Start Dataset rows

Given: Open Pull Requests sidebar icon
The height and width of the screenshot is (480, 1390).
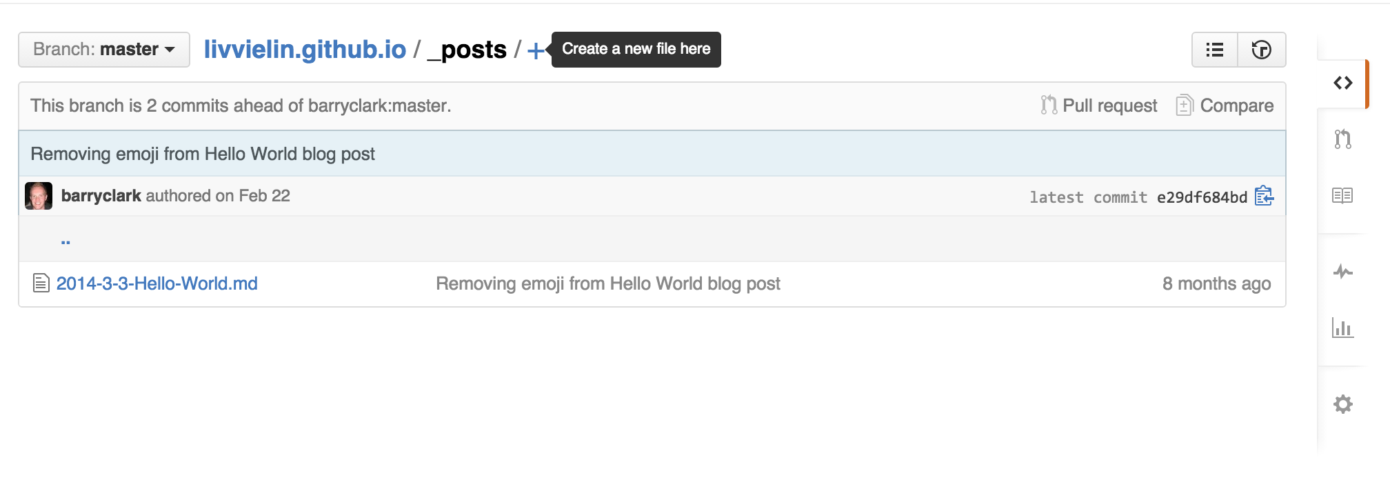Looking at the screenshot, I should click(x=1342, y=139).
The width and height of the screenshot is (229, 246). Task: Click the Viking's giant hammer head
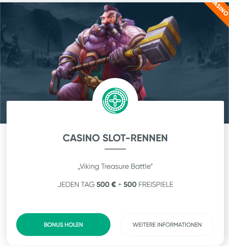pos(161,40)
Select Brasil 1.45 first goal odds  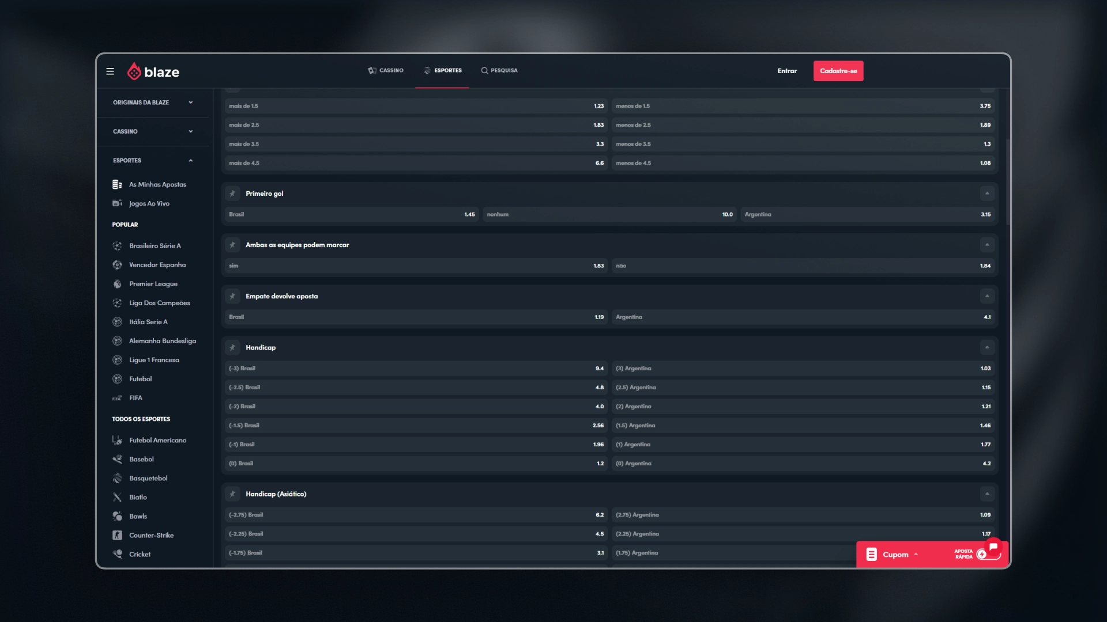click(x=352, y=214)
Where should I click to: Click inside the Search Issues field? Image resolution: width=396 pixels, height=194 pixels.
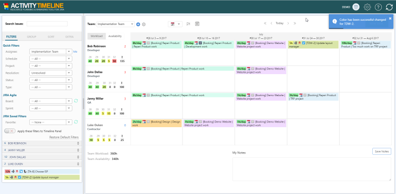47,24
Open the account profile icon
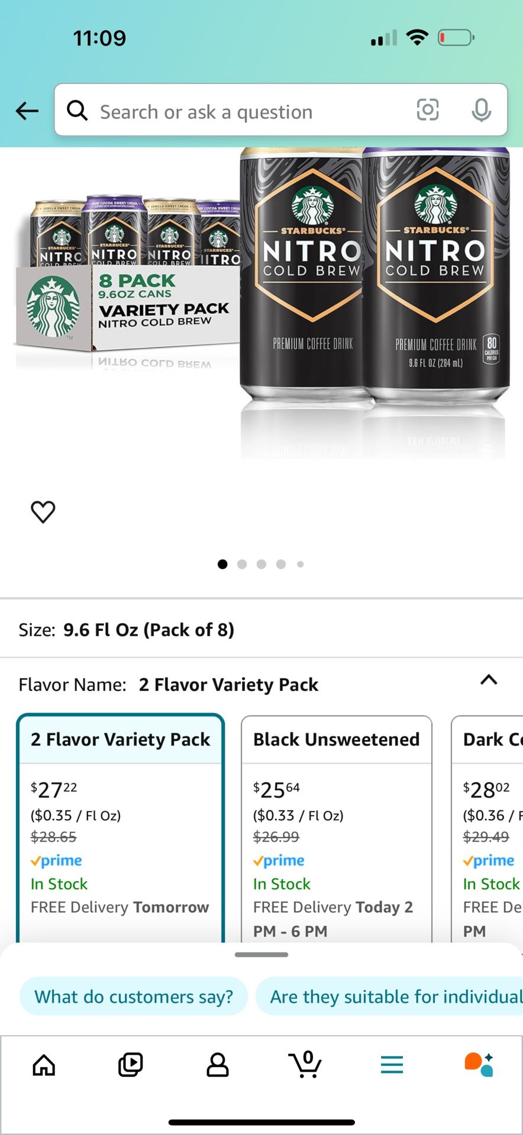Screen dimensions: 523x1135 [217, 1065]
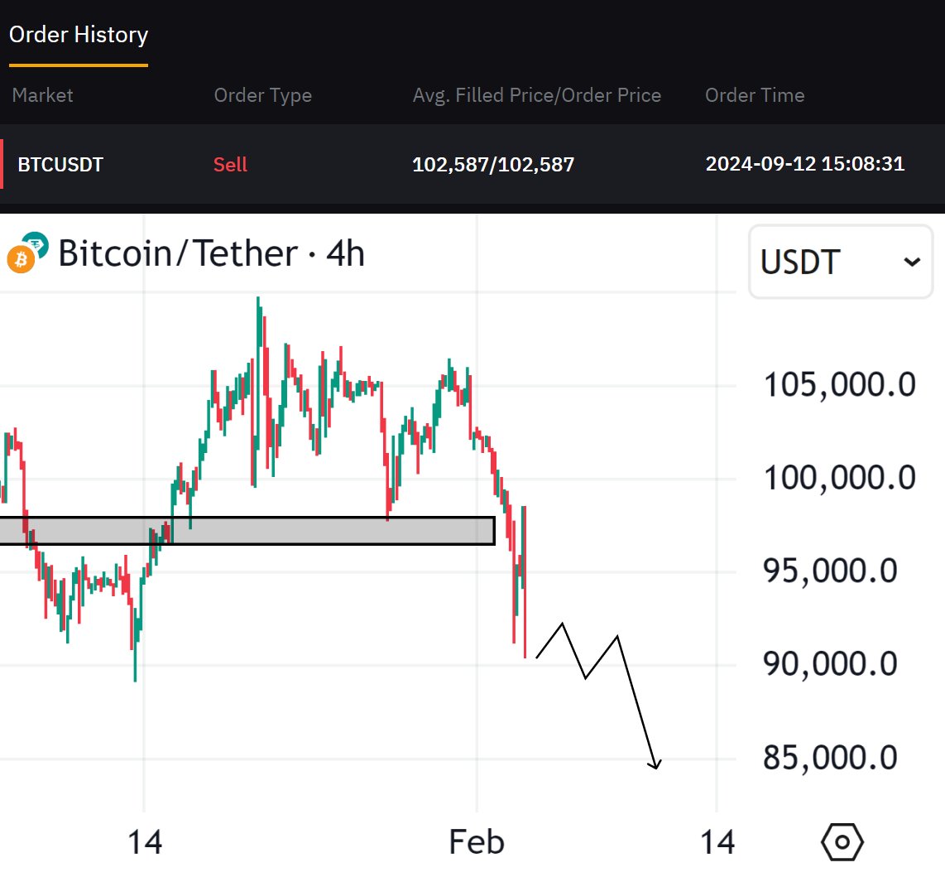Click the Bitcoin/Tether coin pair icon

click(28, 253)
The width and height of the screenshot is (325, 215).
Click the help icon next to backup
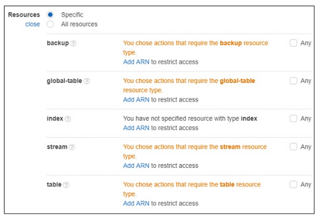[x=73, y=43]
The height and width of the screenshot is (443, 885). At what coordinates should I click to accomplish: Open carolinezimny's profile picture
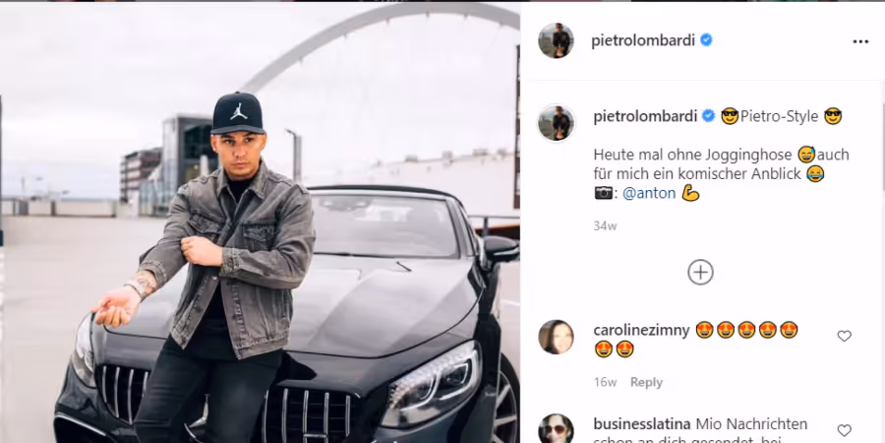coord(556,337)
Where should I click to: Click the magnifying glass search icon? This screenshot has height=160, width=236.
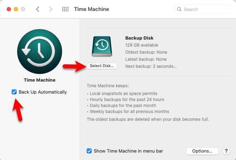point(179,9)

End Dataset rows
Start Dataset rows

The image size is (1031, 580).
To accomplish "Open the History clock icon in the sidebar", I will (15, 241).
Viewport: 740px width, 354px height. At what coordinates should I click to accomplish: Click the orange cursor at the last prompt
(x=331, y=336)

End Dataset rows
Start Dataset rows

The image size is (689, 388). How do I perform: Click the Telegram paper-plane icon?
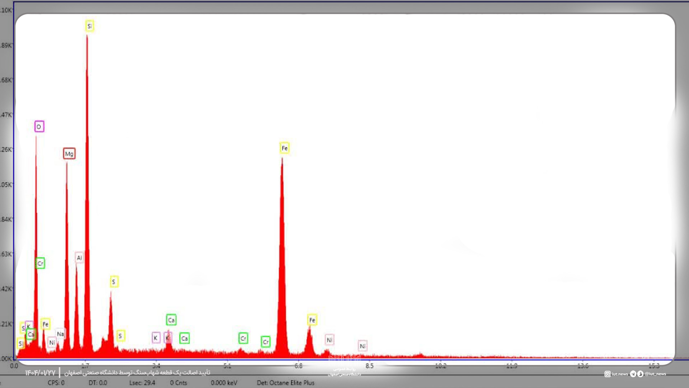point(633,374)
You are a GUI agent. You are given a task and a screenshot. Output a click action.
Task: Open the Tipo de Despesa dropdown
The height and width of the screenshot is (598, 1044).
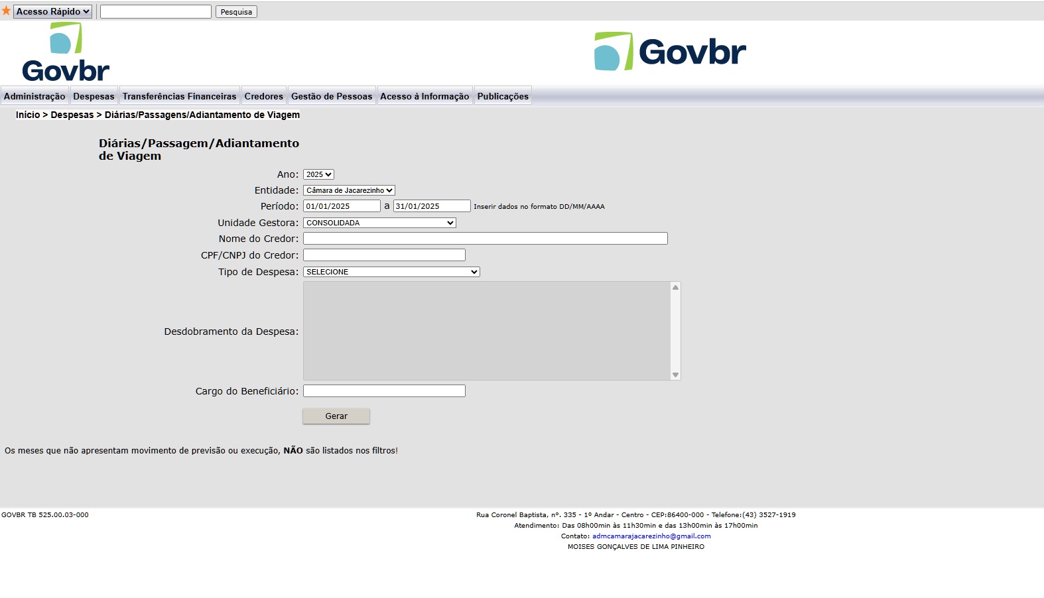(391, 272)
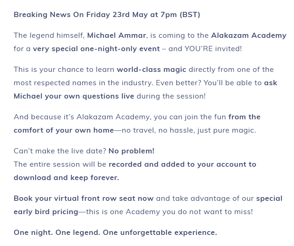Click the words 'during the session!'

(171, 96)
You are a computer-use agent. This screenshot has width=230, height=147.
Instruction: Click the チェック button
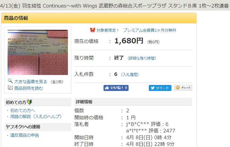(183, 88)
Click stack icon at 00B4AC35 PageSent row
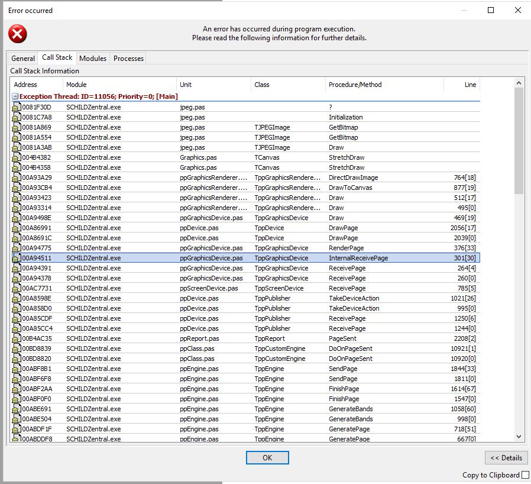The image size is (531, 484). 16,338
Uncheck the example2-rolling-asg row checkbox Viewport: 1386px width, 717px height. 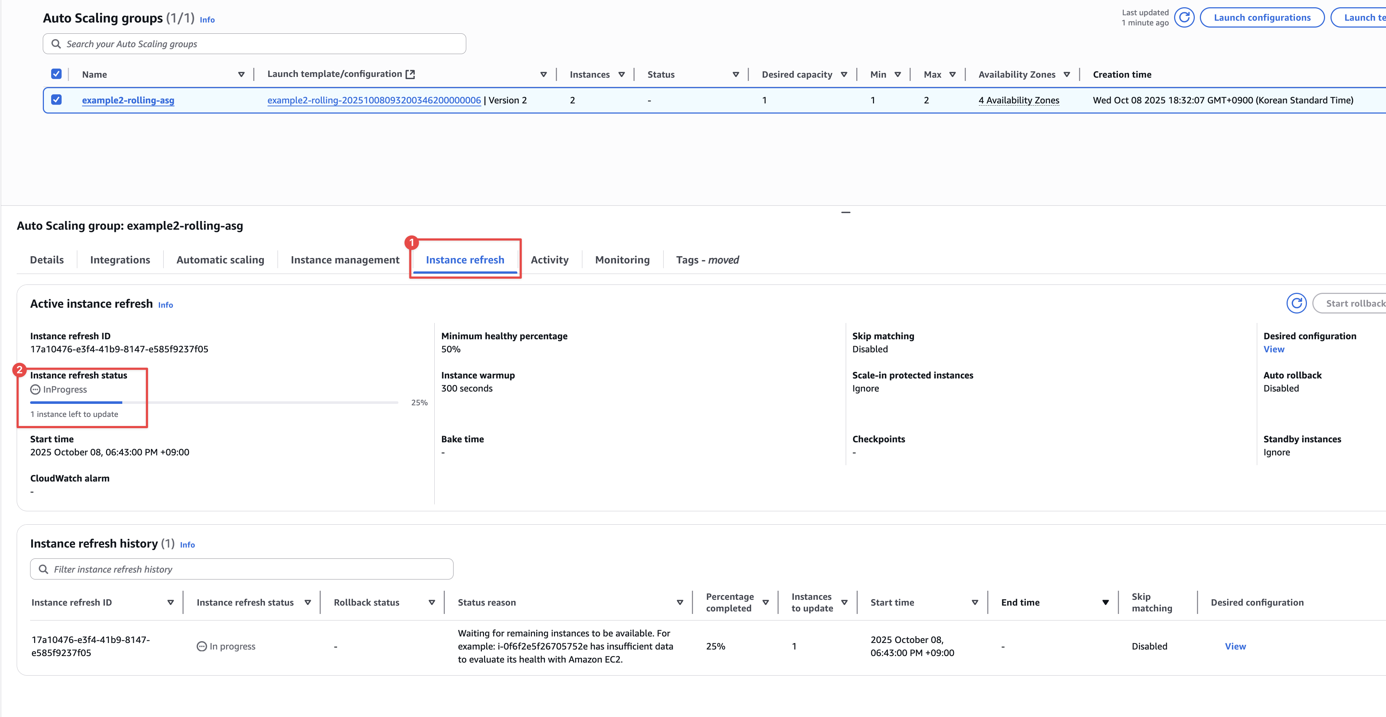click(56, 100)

End Dataset rows

#### [Exercise aim]
Rewrite the entries between the lines holding "Open the account profile icon" and "coord(556,337)", inclusive, swapping "screenshot" for "screen image" and keeping everything else the same. Leave the pictures out.

#### [Task result]
Open the account profile icon
Screen dimensions: 523x1135 [217, 1065]
Click the Bitcoin/Tether coin pair icon

click(28, 253)
The width and height of the screen image is (325, 215).
Click the help icon next to backup
[x=73, y=43]
The height and width of the screen image is (443, 885). At what coordinates should I click to accomplish: Open carolinezimny's profile picture
coord(556,337)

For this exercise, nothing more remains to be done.